La perseveranza della Croce, via di pace
Ho un battesimo nel quale sarò battezzato, e come sono angosciato finché non sia compiuto! Pensate che io sia venuto a portare pace sulla terra? No, io vi dico, ma divisione. Luca 12,50-51
Il Vangelo di oggi è un testo scarno e severo, che lascia a prima vista interdetti: come è possibile che il Risorto, Principe della pace, affermi di essere venuto a portare sulla terra la divisione? Che significa questo testo, e cosa vuole dirci?
La liturgia ruota intorno alla chiamata arcana e sublime della Croce, supplizio e via di salvezza, «scandalo per i giudei, stoltezza per i pagani, ma, per chi crede, potenza di Dio e sapienza di Dio» (Paolo, 1Corinzi 1,23). La Croce è quella divisione che Gesù dice di portare sulla terra: ci ha salvati in questo modo incomprensibile e a tratti inaccettabile, che gli stessi apostoli, Pietro per primo, hanno faticato ad accogliere (Matteo 16,22), e invita ciascuno, ogni giorno, a prendere seriamente la propria croce e a seguirlo (Matteo 16,24).

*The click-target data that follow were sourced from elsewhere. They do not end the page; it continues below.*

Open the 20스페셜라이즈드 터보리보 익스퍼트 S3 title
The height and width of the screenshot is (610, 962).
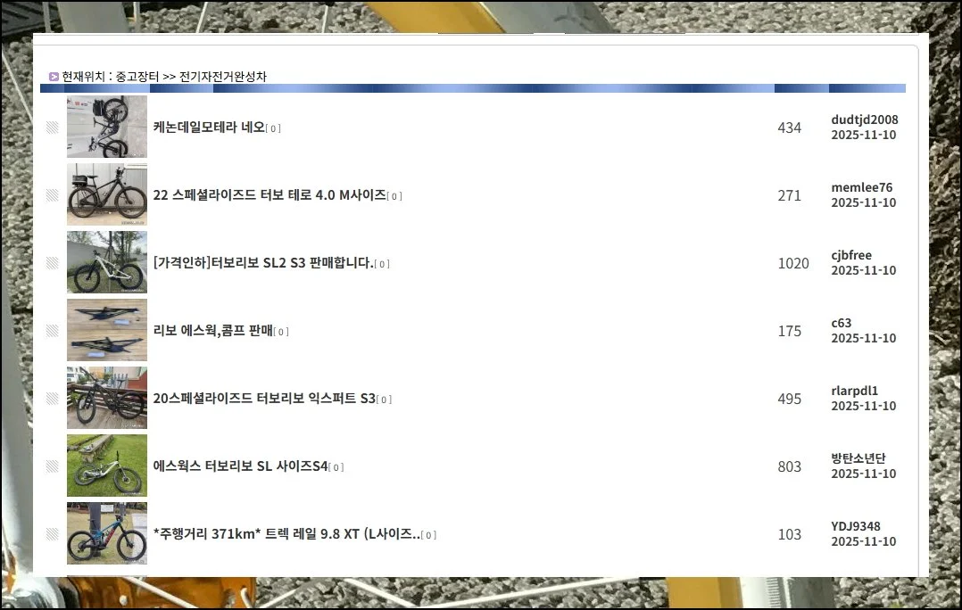pos(264,399)
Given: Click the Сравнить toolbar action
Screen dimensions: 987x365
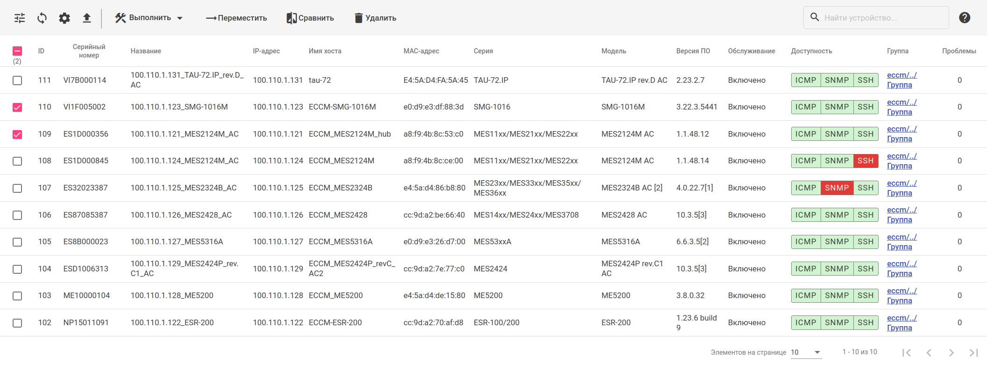Looking at the screenshot, I should [x=310, y=18].
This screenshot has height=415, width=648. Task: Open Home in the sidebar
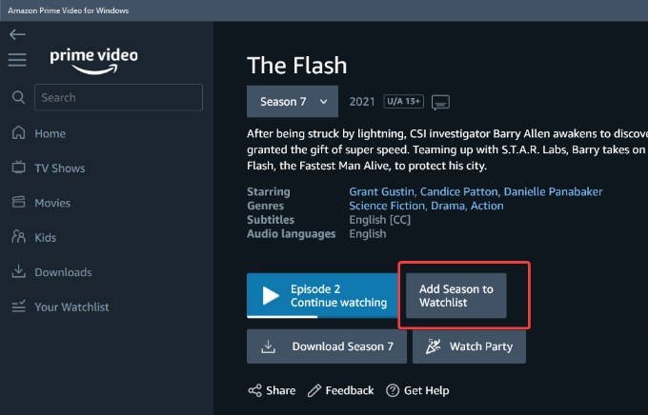tap(50, 134)
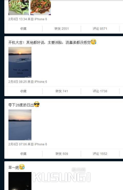Open 评论 1738 comments
The height and width of the screenshot is (190, 123).
(100, 91)
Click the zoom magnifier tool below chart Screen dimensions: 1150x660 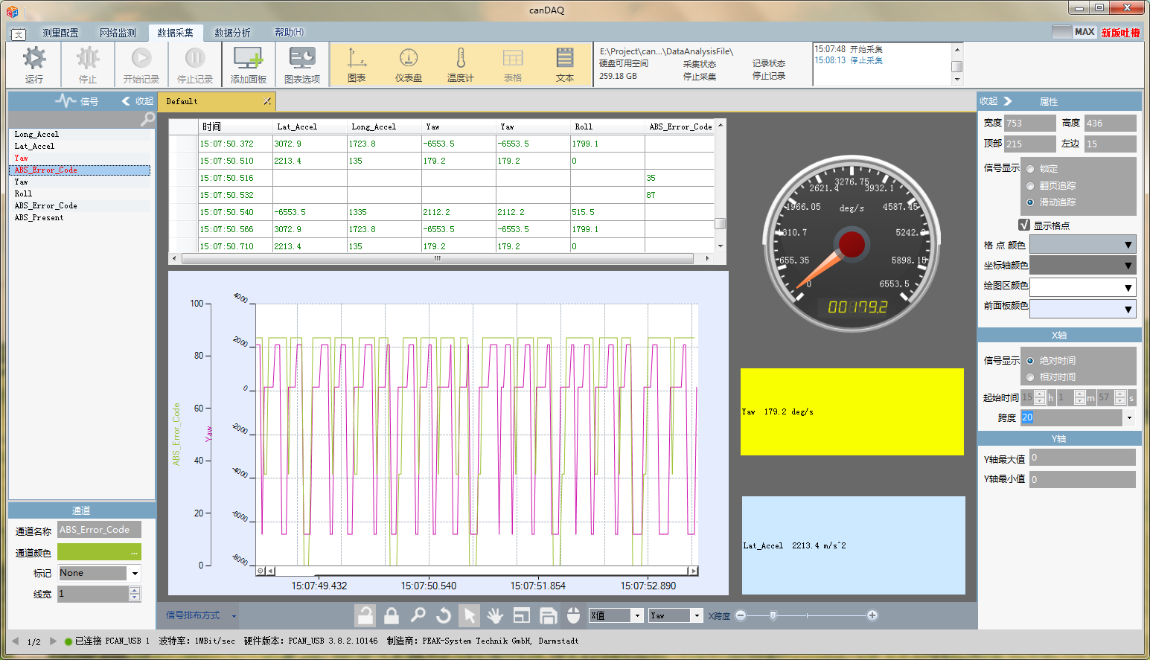click(x=418, y=615)
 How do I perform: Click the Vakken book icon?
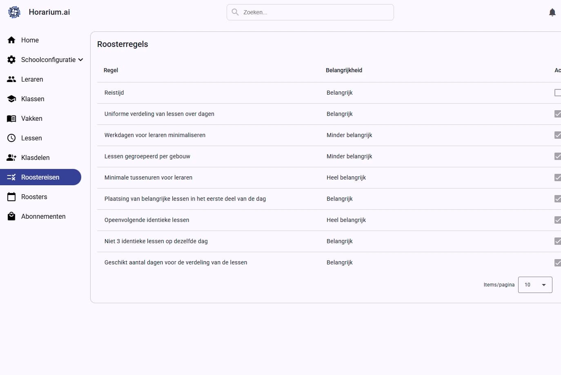pyautogui.click(x=11, y=118)
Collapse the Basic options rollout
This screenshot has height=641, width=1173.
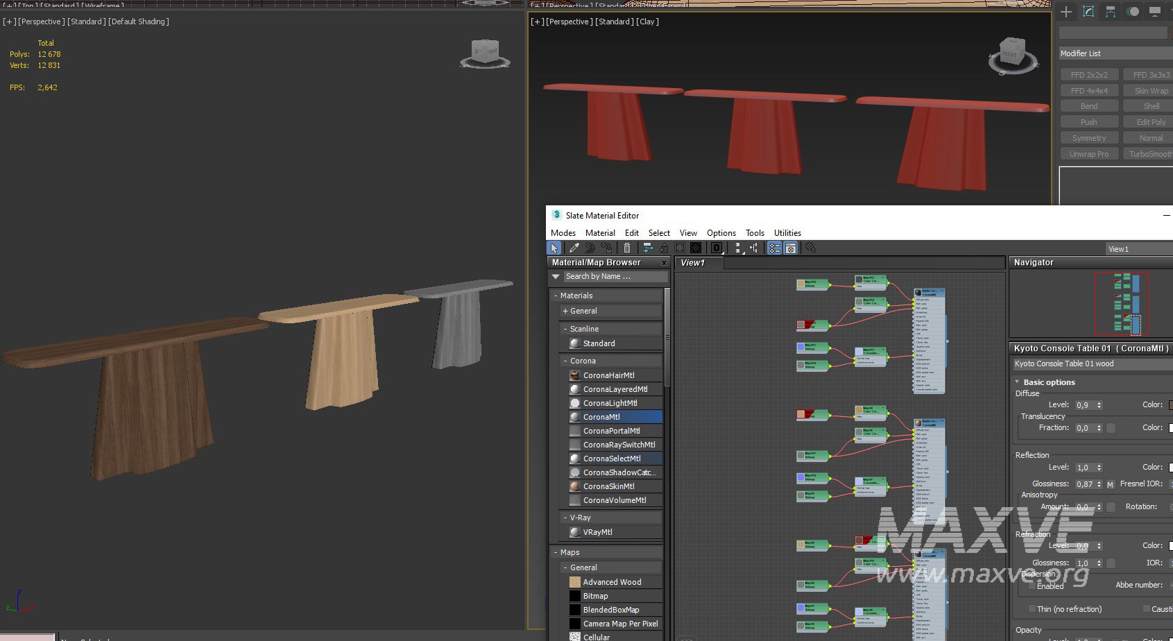click(x=1018, y=382)
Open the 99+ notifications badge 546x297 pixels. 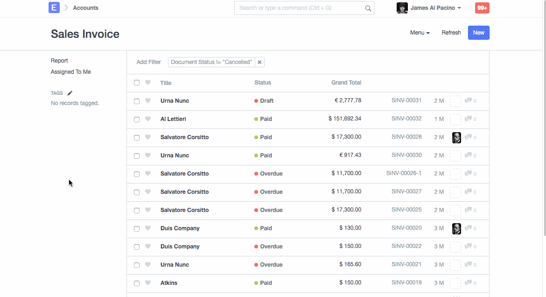point(482,8)
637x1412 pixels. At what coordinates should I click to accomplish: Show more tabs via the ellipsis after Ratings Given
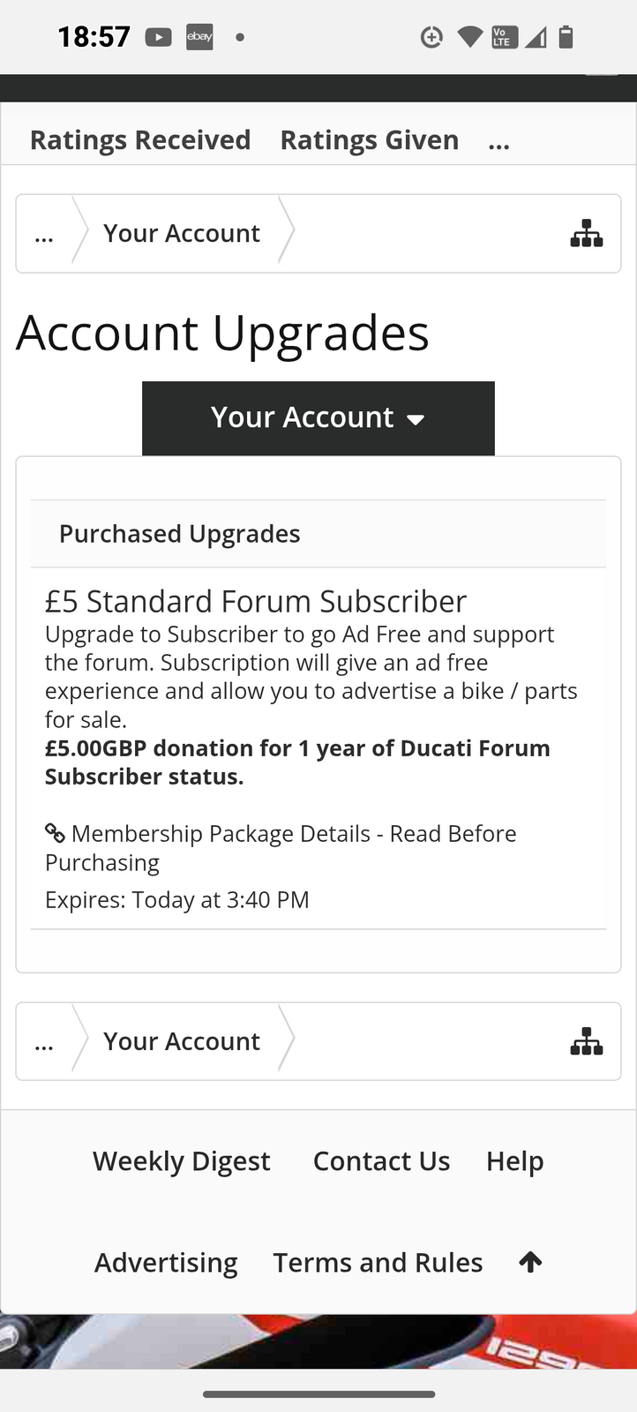498,141
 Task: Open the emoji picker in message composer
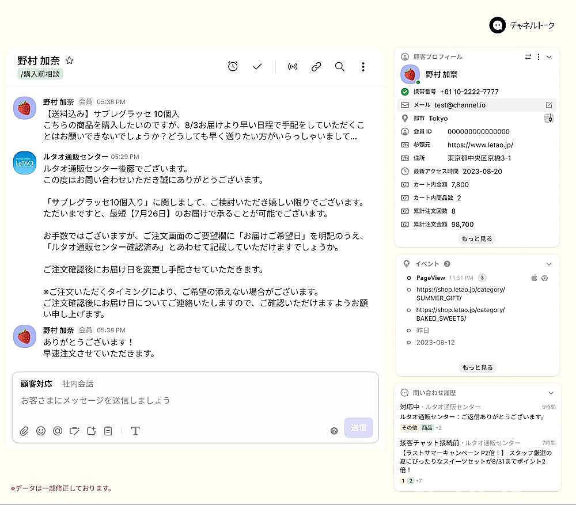coord(41,431)
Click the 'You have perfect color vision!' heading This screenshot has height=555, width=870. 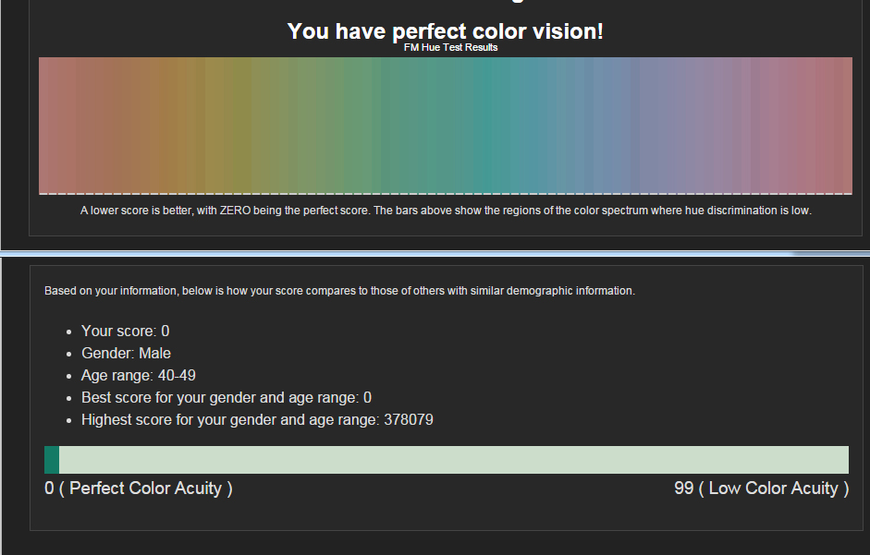(x=445, y=31)
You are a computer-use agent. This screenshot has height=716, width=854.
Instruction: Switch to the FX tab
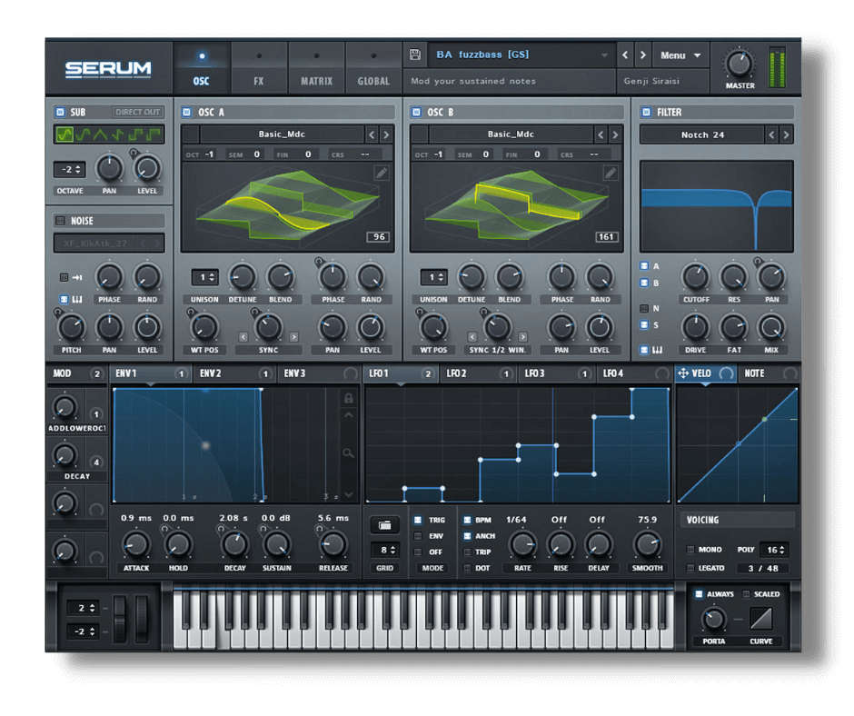(x=259, y=68)

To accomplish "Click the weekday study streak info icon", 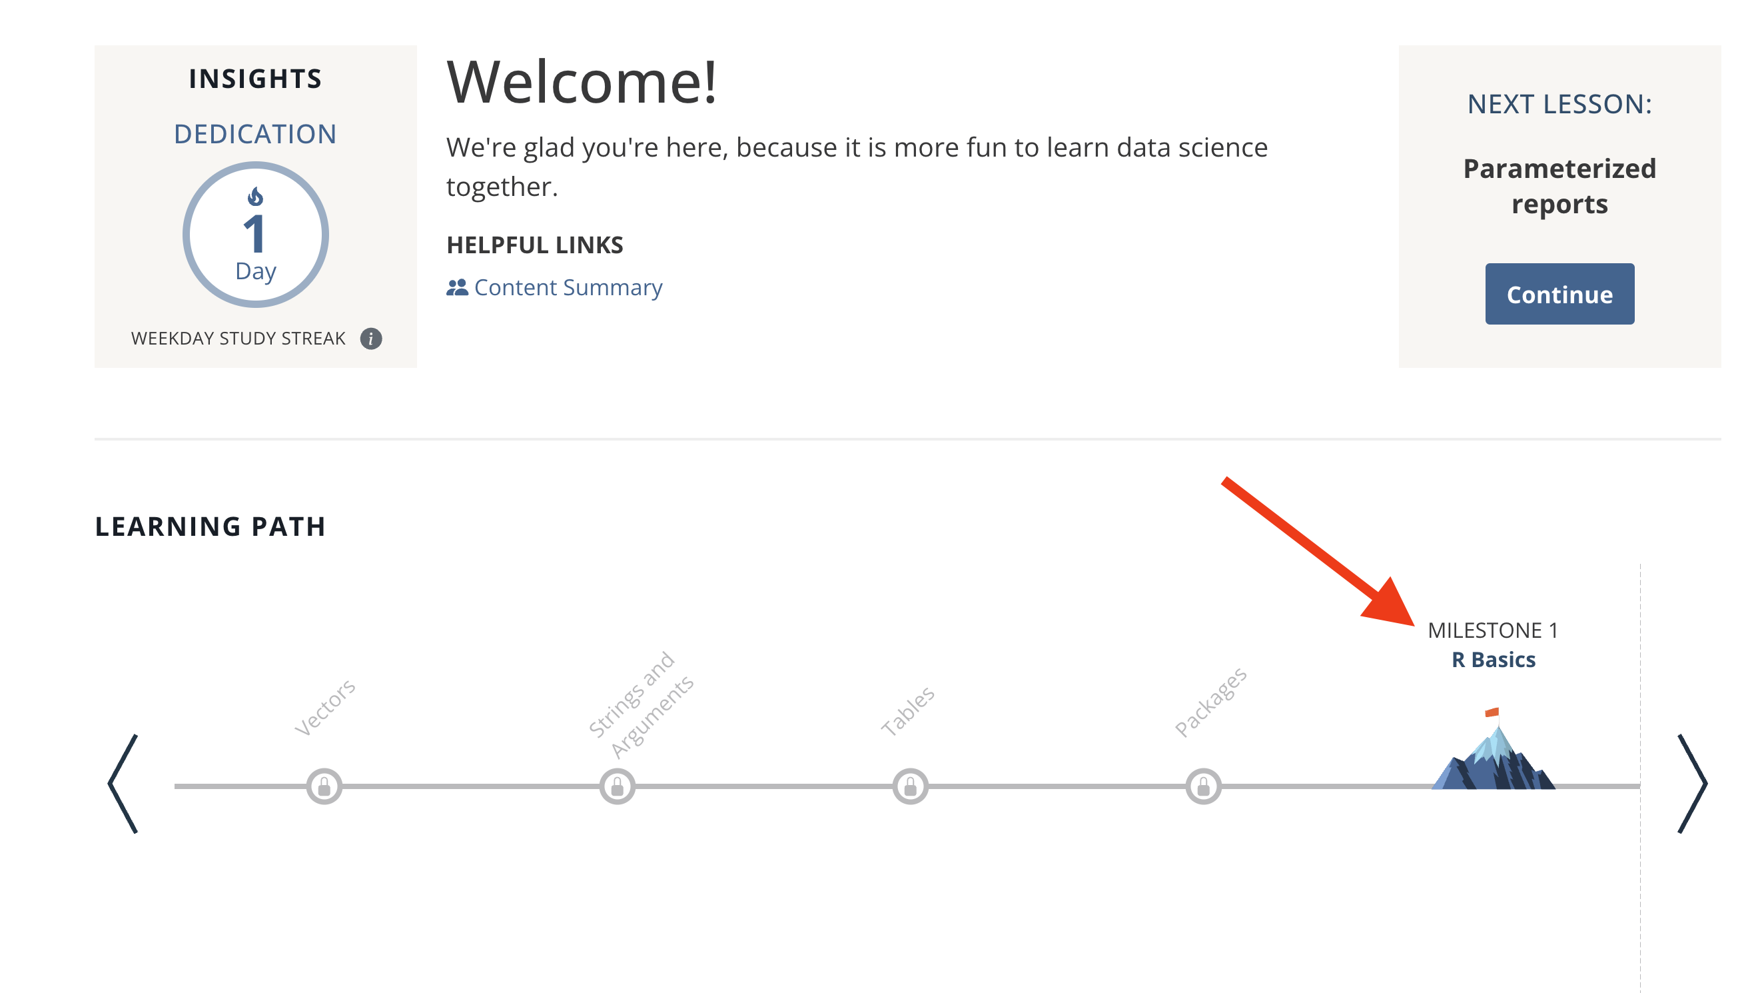I will 371,338.
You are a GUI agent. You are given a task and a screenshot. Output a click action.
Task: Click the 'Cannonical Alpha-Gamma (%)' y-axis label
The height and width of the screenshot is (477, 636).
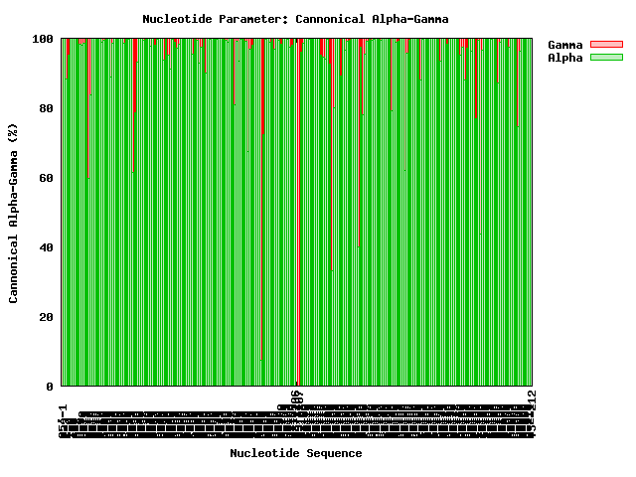pos(14,213)
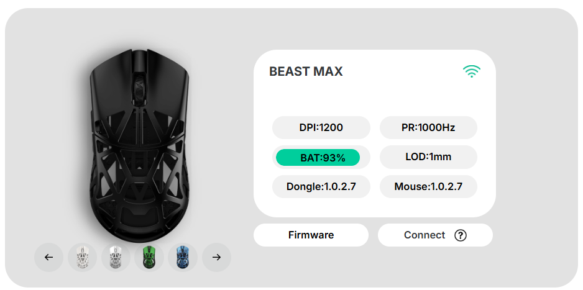Click the Dongle:1.0.2.7 version pill

[x=321, y=186]
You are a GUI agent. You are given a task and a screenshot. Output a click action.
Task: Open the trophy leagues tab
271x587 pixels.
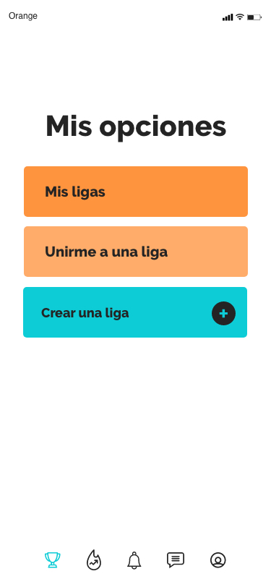point(53,560)

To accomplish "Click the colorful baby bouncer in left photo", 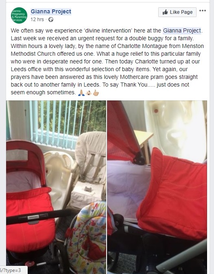I will [87, 239].
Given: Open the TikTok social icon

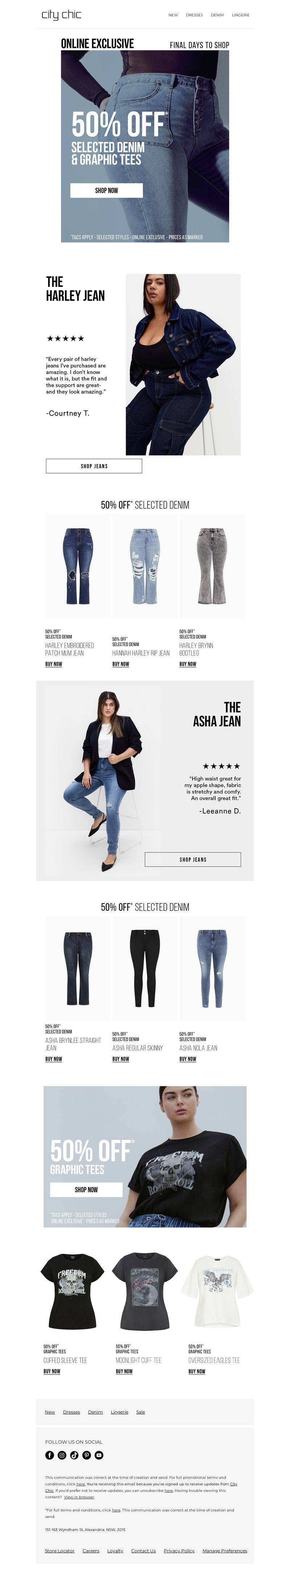Looking at the screenshot, I should click(x=74, y=1455).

La scelta della Croce, la decisione di seguire Gesù e di essere autenticamente suoi discepoli, richiede di essere accolta nella sua radicalità, al di là delle dichiarazioni di principio e di comodo; per questo separa nel profondo le persone, anche quelle che condividono la stessa fede e la stessa vocazione: Gesù fa un riferimento alla famiglia, luogo degli affetti e della condivisione per eccellenza, eppure luogo nel quale più fortemente dirompe la forza della Croce, che ci mette a nudo e fa emergere chi veramente siamo. Spesso, mentre pure crediamo di aver accolto la Croce, in realtà la respingiamo, rifiutando di abbracciarla nella nostra vita, nella faticosa quotidianità che può essere fatta di un lavoro difficile, di colleghi poco gestibili, di familiari imperfetti come siamo tutti, di grandi e piccoli difetti, di malattie e sofferenze che rendono l’esistenza più dolorosa. Non solo: senza accorgercene, possiamo giungere a condannare proprio chi veramente accoglie Cristo ed è di esempio, ma risulta scomodo e forse anche insopportabile perché fa emergere la tiepidità della nostra fede. Non a caso la Lettera agli Ebrei (II lettura) sottolinea la presenza, intorno a noi, di una «moltitudine di testimoni», cui siamo chiamati a guardare, e invita a «deporre il peccato che ci assedia» e a «correre con perseveranza tenendo fisso lo sguardo su Gesù»: «di fronte alla gioia che gli era posta innanzi si sottopose alla Croce, disprezzando il disonore, e ora siede alla destra di Dio».
SOTTO IL SEGNO DELLA CROCE
Noi possiamo accogliere la Croce solo se abbiamo negli occhi il sacrificio di Cristo fatto per amore: Egli «ha sopportato contro di sé una così grande ostilità di peccatori» e noi guardando a Lui possiamo «non perderci d’animo». L’autore ammonisce: «Non avete ancora resistito fino al sangue nella lotta contro il peccato!», e la I lettura offre l’esempio di un credente che ha resistito fino al sangue, il profeta Geremia, inviato da Dio in un contesto storico assai difficile, condannato a morte, come Gesù, con un’accusa falsa e ingiusta («non cerca il bene del popolo ma il male») e salvato dalla fine certa. Ogni autentico credente, in ogni tempo, è, come Cristo, segno di contraddizione, esposto alla persecuzione anche dei suoi: egli risplende per la sua fede salda, che lo fa sperare nel Signore (Salmo 39, Responsorio) e lo rende autentico e credibile testimone dell’amore di Dio.